Although 92 percent of the survey’s respondents said they believe they’re taking the appropriate identity theft protection measures already, 46 percent “rarely or never” change the passwords for their online financial accounts, 44 percent use the same password across multiple accounts and 39 percent check these accounts while on public, unsecured Wi-Fi networks. All three of these three behaviors are major red flags that can make you significantly more vulnerable to identity fraud.

“Our survey reveals there’s a sharp contrast between what people say or think they are doing to protect their information and what they actually do,” said Carolyn Balfany, MasterCard’s SVP of U.S. Product Delivery, in a press release. “In today’s digital age, we need the strong combination of what we all can do ourselves to keep our information as safe as possible.”

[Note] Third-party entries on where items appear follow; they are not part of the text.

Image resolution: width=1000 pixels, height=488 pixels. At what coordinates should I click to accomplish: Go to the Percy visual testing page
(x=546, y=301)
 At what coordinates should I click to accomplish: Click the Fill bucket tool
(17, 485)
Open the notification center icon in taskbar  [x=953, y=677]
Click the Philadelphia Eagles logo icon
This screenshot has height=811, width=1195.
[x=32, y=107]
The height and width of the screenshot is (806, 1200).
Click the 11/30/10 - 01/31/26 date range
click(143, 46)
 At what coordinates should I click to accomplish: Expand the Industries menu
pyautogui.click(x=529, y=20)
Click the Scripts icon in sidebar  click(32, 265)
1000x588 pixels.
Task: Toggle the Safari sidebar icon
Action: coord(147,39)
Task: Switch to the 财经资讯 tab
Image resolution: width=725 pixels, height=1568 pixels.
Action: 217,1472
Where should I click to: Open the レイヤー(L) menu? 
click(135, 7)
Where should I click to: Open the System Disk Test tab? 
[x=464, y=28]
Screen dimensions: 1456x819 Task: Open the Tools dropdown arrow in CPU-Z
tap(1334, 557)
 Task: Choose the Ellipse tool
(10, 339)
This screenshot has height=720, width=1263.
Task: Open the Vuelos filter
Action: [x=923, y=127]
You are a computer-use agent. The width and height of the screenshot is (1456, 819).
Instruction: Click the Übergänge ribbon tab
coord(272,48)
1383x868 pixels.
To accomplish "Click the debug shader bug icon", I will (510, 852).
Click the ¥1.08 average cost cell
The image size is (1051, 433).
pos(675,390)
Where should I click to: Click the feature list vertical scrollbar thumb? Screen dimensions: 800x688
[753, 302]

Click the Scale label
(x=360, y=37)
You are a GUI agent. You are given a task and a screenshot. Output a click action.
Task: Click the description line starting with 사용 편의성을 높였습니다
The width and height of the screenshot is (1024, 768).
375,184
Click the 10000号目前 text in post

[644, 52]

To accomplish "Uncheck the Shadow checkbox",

Despite the overwhelming concern that can often surround matters involving identity theft, there are plenty of common-sense measures you can adopt into your daily routine to better protect your identity. For one thing, you should take the opposite course of action of the three behaviors mentioned above — that is, do keep unique passwords for each of your different accounts, do change them regularly and don’t do anything involving sensitive personal information (e.g. Social Security or credit card numbers) while on a public internet connection.

It may also behoove you to pay closer attention your credit history for any telltale signs of fraud. Everyone is entitled to one free credit report per year from each of the three credit reporting bureaus. Whether you choose to spread these throughout the year or request them all at once, make sure to take advantage of this offer in order to take a closer look at what’s happening on your credit file.

Also consider signing up for a credit monitoring services that can handle the legwork for you. This handy resource will oversee your credit history and alert you in the event that certain activity appears on your credit file that may be evidence of fraud.